Petitioner Jonas Farin Noguera, a native and citizen of Mexico, petitions for review of the final order of the Board of Immigration Appeals (BIA) denying his application for cancellation of removal. The IJ denied Noguera’s application on the basis that he filed a frivolous applieation for asylum under 8 U.S.C. § 1158(d)(6), but the BIA reversed the Immigration Judge’s (IJ) determination on appeal. Instead, the BIA determined that Noguera was ineligible for cancellation of removal because he provided false testimony under oath, 8 U.S.C. § 1101(f)(6), and, as a result, could not demonstrate the good moral character necessary to obtaining cancellation of removal.
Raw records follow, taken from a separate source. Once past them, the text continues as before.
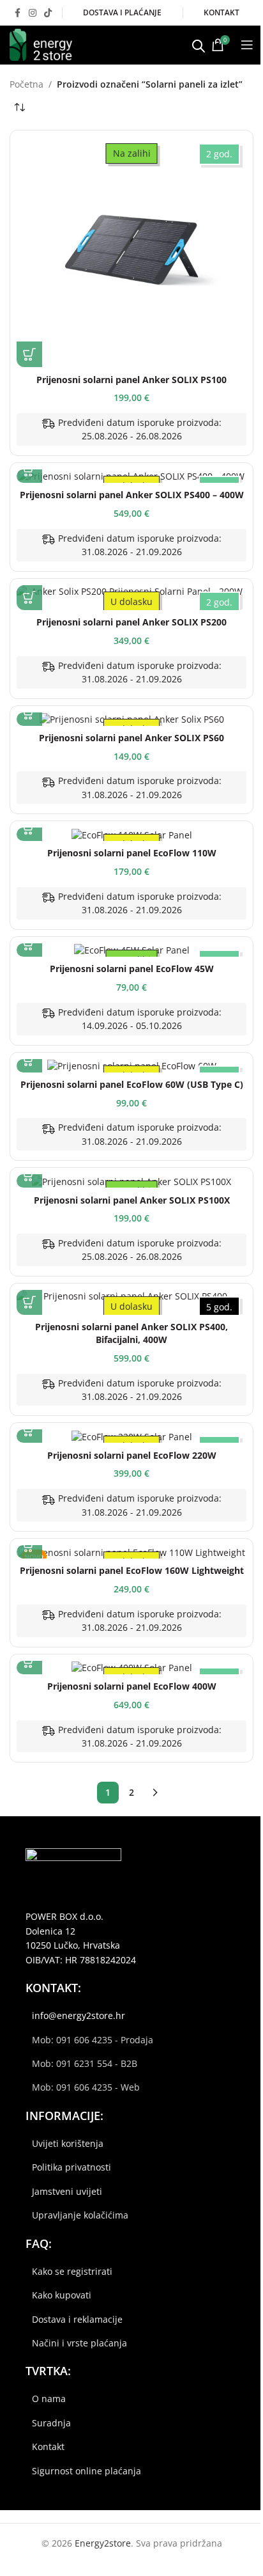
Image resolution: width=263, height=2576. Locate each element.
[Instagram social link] (32, 13)
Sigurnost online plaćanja (86, 2471)
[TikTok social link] (48, 13)
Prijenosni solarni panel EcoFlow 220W (131, 1455)
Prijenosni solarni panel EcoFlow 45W (132, 968)
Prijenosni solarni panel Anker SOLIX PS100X (132, 1200)
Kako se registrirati (72, 2271)
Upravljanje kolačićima (80, 2215)
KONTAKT (221, 12)
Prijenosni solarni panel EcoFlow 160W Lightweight (132, 1570)
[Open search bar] (198, 45)
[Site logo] (41, 44)
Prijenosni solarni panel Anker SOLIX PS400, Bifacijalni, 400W (131, 1333)
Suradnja (51, 2423)
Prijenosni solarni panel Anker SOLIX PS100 (131, 379)
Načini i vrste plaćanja (79, 2343)
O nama (49, 2398)
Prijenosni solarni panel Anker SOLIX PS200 (131, 622)
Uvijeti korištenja (67, 2143)
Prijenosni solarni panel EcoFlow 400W (131, 1686)
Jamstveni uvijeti (67, 2191)
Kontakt (48, 2446)
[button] (29, 354)
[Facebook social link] (17, 13)
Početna (26, 84)
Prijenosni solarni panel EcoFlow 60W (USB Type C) (131, 1084)
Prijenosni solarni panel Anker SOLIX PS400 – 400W (132, 495)
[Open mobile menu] (247, 45)
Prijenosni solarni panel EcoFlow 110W (131, 853)
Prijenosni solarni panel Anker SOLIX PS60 (131, 738)
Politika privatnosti (71, 2167)
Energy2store (103, 2543)
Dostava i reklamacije (77, 2319)
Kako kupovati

Whether an individual is “under oath” for the purposes of section 1101(f)(6) is a question of fact. See In re R-S-J- 22 I. & N. Dec. 863, 871 (BIA 1999) (remanding to IJ for determination whether individual was under oath). In order to be “under oath,” an individual must understand the meaning and effect of being “under oath.” United States v. Bueno-Vargas, 383 F.3d 1104, 1111 (9th Cir.2004). Despite Nogu-era’s protests that he did not understand the meaning or effect of the oath, the IJ failed to find whether or not Noguera met that requirement.

The BIA’s conclusion that Noguera could not demonstrate good moral character was based on its assumption that he was “under oath.” The conclusion must, however, be based on a factual finding. The BIA does not have the authority to find such facts in the first instance. 8 C.F.R. § 1003.1(d)(3)(iv). Such a finding must be made by the IJ, and none was made here. Accordingly, we remand to the BIA with instructions to remand to the IJ to determine in the first instance whether Noguera understood the meaning and effect of the oath. See INS v. Orlando Ventura, 537 U.S. 12, 16-18, 123 S.Ct. 353, 154 L.Ed.2d 272 (2002) (per curiam).

PETITION FOR REVIEW GRANTED. 
      
       This disposition is not appropriate for publication and is not precedent except as provided by 9th Cir. R. 36-3.